I have a question regarding the design of anti-aliasing filter in feedback control system.
The application is a mechanical control system that the controller compute torque command with position and torque sensor data. The ADC is neccessary for torque data acquisition.
Anti-aliasing filter must be necessary for the ADC. My question is regarding the design of the filter. Here are some specifications regarding the signal.
- disturbance torque 1: < 0.5 Hz
- disturbance torque 2: < 2 Hz
- disturbance torque 3: < 180 Hz
- motor torque: < 1000 Hz (control loop frequency)
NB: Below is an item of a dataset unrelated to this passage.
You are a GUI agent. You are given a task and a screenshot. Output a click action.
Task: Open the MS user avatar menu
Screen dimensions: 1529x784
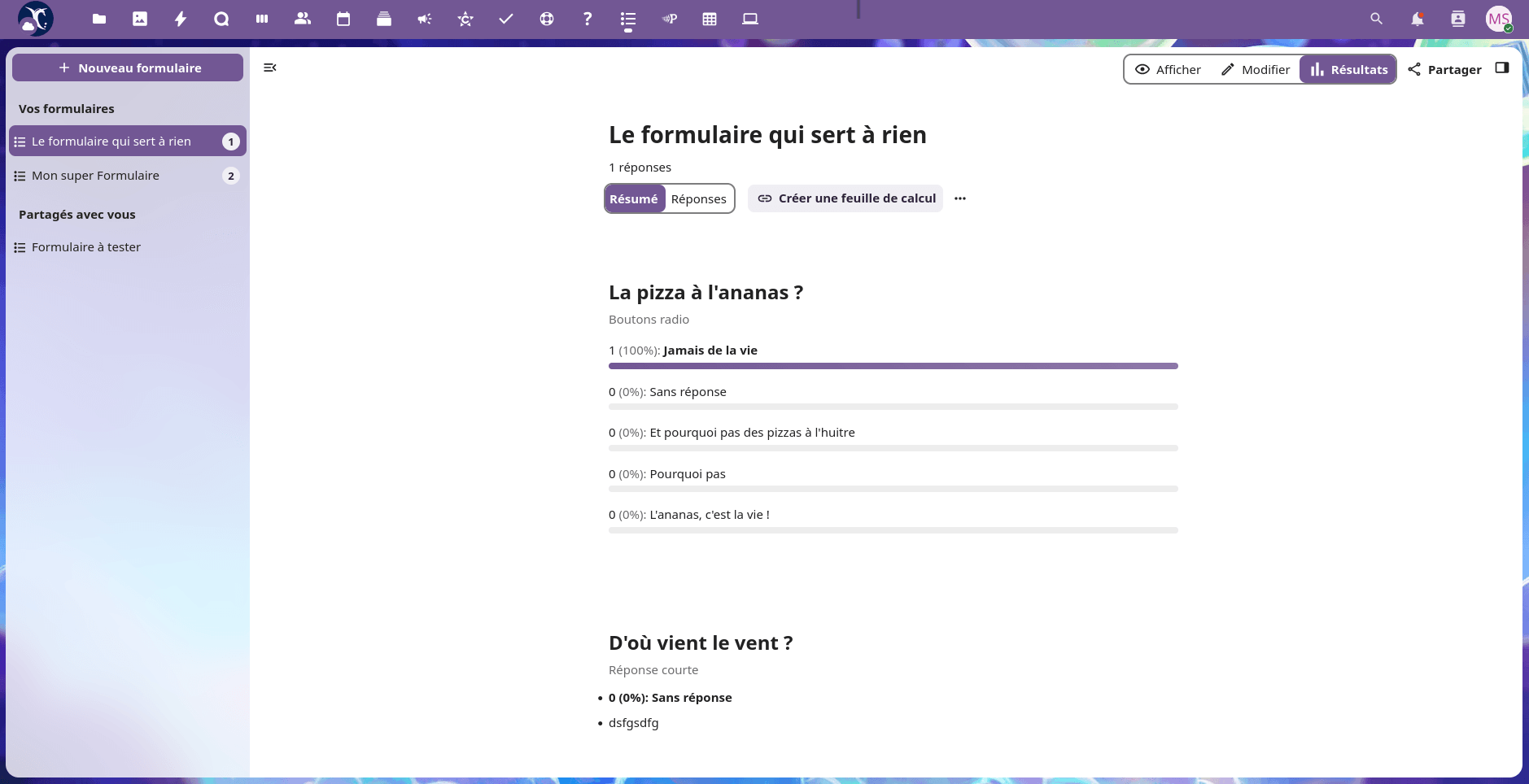coord(1498,19)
The torque sensor basically sense the motor torque + disturbance torque. The frequency of the control loop is 1000 Hz, which means the torque from the motor have 0~1000Hz information.
Clearly the data rate of the ADC should be 1000 Hz, since the controller loop time is 1000 Hz. According the Nyquist Theorem, all the signal above 500 Hz would cause aliasing and degrade the signal quality, right? This means in order to prevent the aliasing, the stop band of anti-aliasing filter should start from 500 Hz.
Now, considering the practical filter system, setting the stop band -40 dB. By employing 6th order filter one could get -3dB pass band around 220Hz.
Is it natural to design anti-aliasing filter like this, only utilizing data about 1/5th of controller band width, or is there any misconceptions? Please enlighten me.